笑福亭仁鶴と妻の間には、子供はいるのでしょうか。次に、笑福亭仁鶴と妻の子供について迫ってみたいと思います。
笑福亭仁鶴と妻の間には、息子だけでなく子供はいませんでした。生前の笑福亭仁鶴は、女性問題でのスキャンダルもなかったでしょう。そのため、隠し子など他所に子供を作ったという話も聞かれません。
笑福亭仁鶴には子供はいませんでしたが、愛犬を飼っていて自分の子供のように可愛がっていたという話があります。ただし、愛犬の犬種など詳しいことは分かっていないでしょう。
笑福亭仁鶴には弟子たちがいましたが、笑福亭仁鶴はこの愛弟子たちのことも可愛がっていました。弟子たちが家の雑事をするにしても、笑福亭仁鶴の妻が指導をしていたといいます。笑福亭仁鶴夫妻は忙しい日々を送っていたのかもしれません。
落語家として活躍をしてきた笑福亭仁鶴ですが、彼の伝説はあるのでしょうか。最後に、笑福亭仁鶴の伝説についてご紹介します。
笑福亭仁鶴は上方落語の重鎮であり、“爆笑王”とも称されていました。吉本興業でも六代目桂文枝や西川きよしらと並ぶほどの別格であるといいます。吉本興業が松竹芸能よりも小さな事務所であった時代から、ここまで吉本興業が大きくなったのは笑福亭仁鶴の功績でもあるとも言われているでしょう。
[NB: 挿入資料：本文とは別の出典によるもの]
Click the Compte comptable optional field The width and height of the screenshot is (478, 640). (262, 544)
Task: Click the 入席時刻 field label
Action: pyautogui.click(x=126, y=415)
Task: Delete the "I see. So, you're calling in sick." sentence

笑福亭仁鶴は懐が深くてひょうきんな人だったという話も聞かれます。爆笑芸が面白く、”ライバルは桂枝雀であっただろう”という声もあるでしょう。
島田洋七は、笑福亭仁鶴の落語を見て学んだと話していました。また、『笑福亭仁鶴は新たなシステムを作り出したため売れた』とも話しています。例えば、一人でネタにおいて話す中に段オチや三段オチを取り入れていたのです。これは、当時は周囲がやっていなかった手法であった模様です。
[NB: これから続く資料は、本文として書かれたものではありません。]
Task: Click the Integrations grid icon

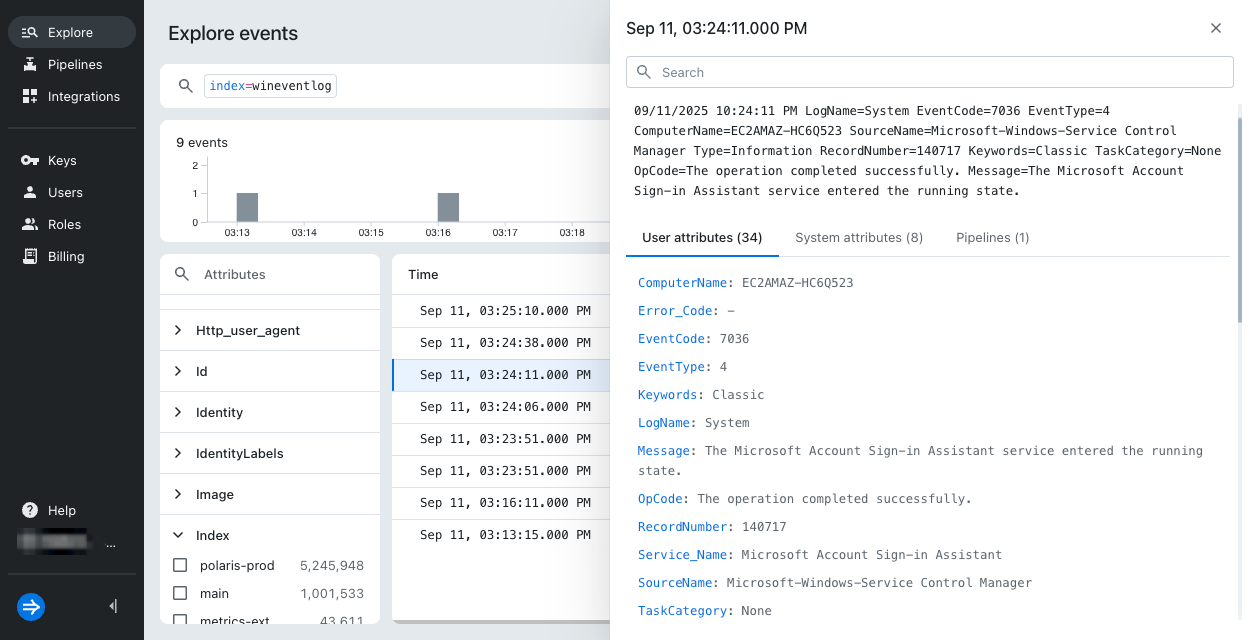Action: tap(30, 96)
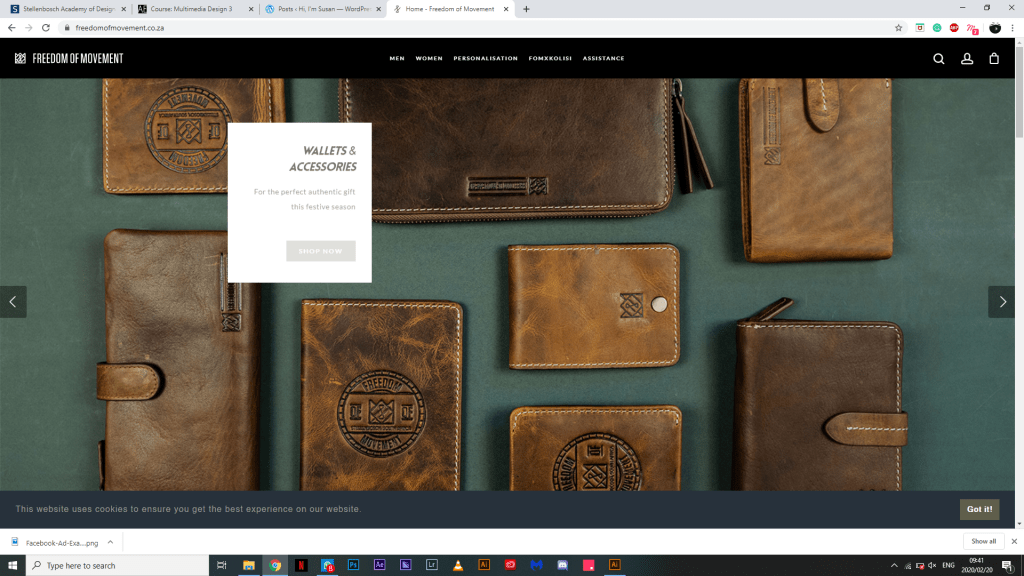This screenshot has height=576, width=1024.
Task: Click the Grammarly extension icon
Action: click(x=937, y=28)
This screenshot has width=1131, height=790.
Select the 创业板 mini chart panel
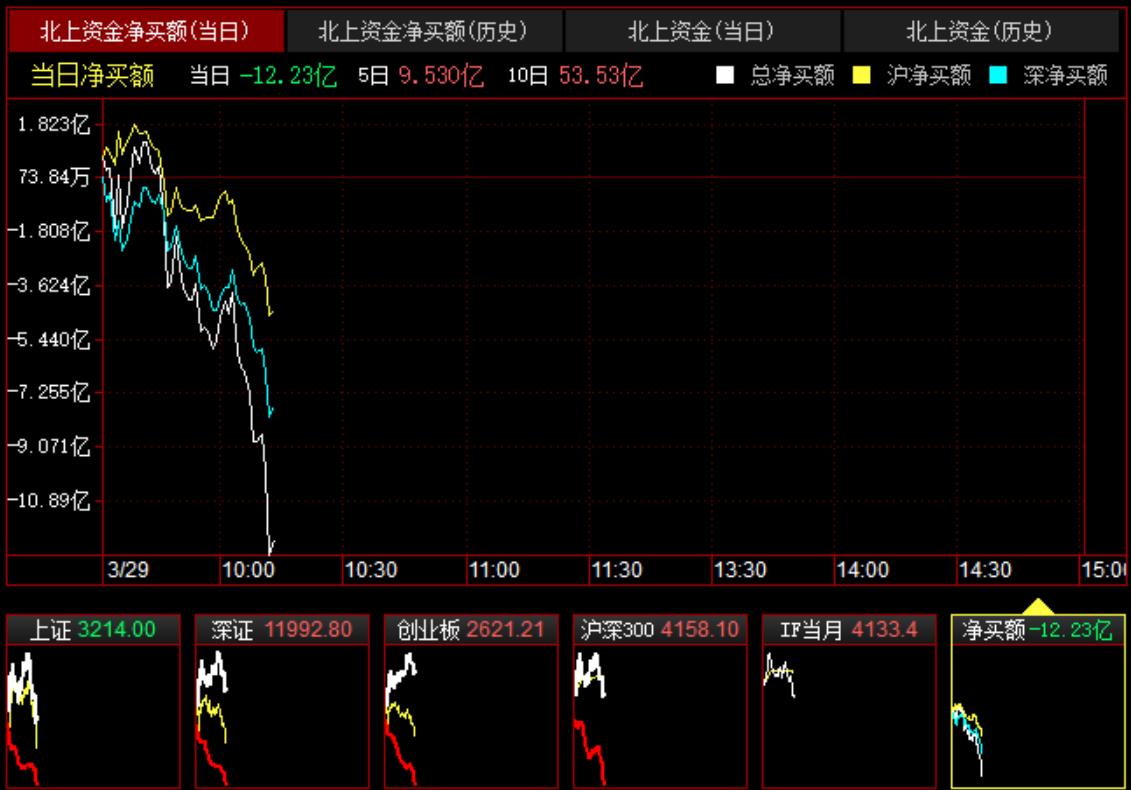point(470,700)
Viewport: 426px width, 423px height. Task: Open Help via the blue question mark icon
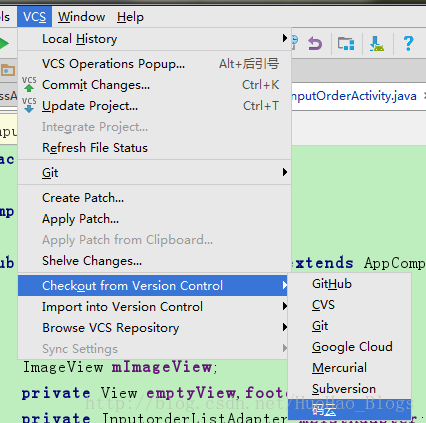pyautogui.click(x=408, y=43)
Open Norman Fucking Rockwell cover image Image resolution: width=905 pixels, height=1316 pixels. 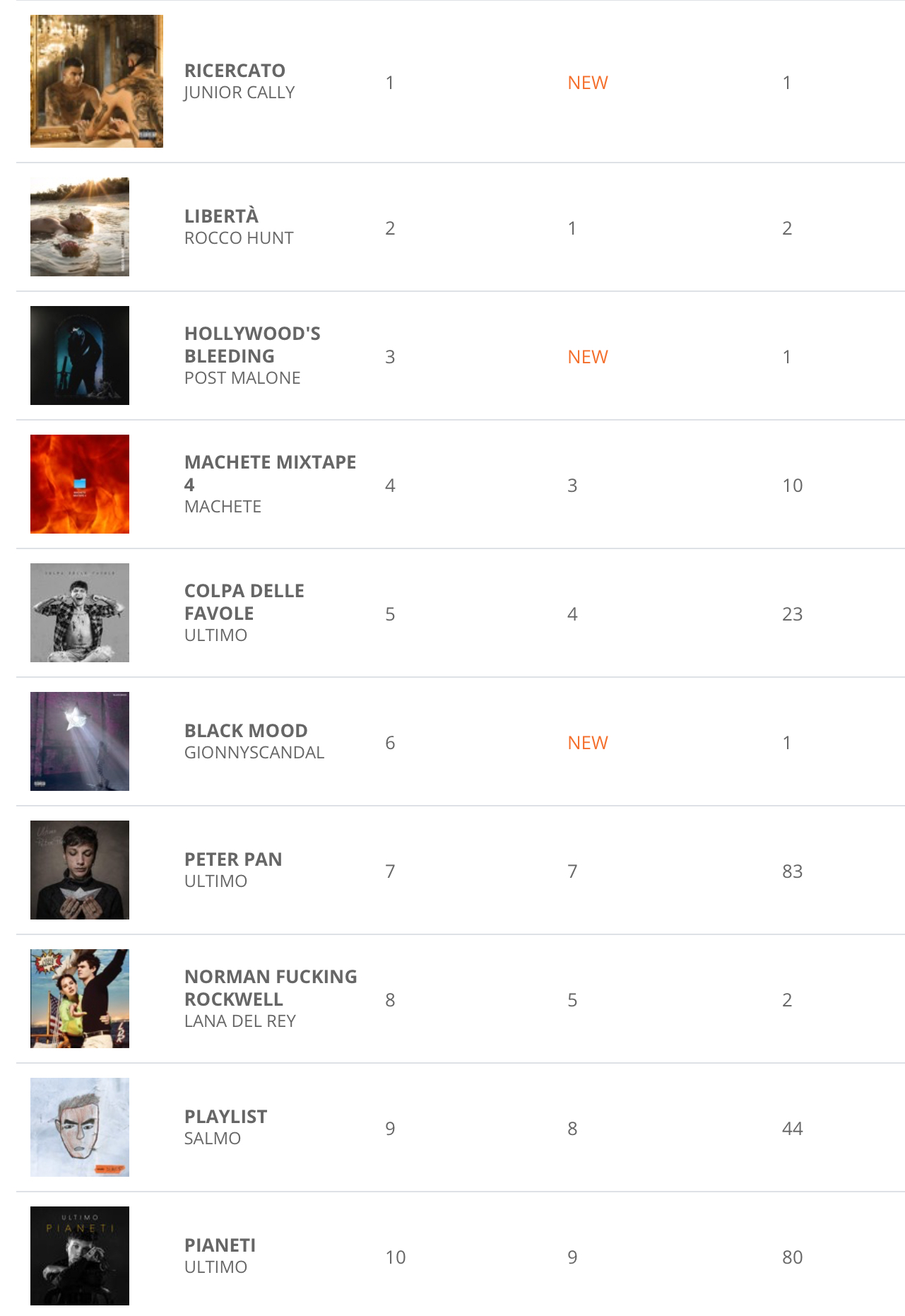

島田洋七は、笑福亭仁鶴から2枚の色紙をもらっていました。その色紙は、今でもベッド横に並べているのだといいます。色紙の内容は、1枚には「雑談」「虚笑」と書かれており2枚目には「みてござる」と書かれていました。笑福亭仁鶴によると、「みてござる」というのは演芸でのお客のことなのです。
要するに、お客はお金を払って芸人のことをしっかり見ているものだから、芸人もお客を命がけで笑わせなさいという意味でした。
落語家の三代目・笑福亭仁鶴は2021年8月17日に骨髄異形成症候群で死去しました。『バラエティー生活笑百科』での「四角い仁鶴がまぁーるくおさめまっせー」とのフレーズも有名になりましたが、84歳で先に旅立っていた愛妻や弟子の元に旅立ったのです。
落語界や吉本興業の発展に尽力した笑福亭仁鶴は、現在は天国で妻と共に静かに暮らしているのかもしれません。そして、天国から落語界の行く末を見守っていることも考えられるでしょう。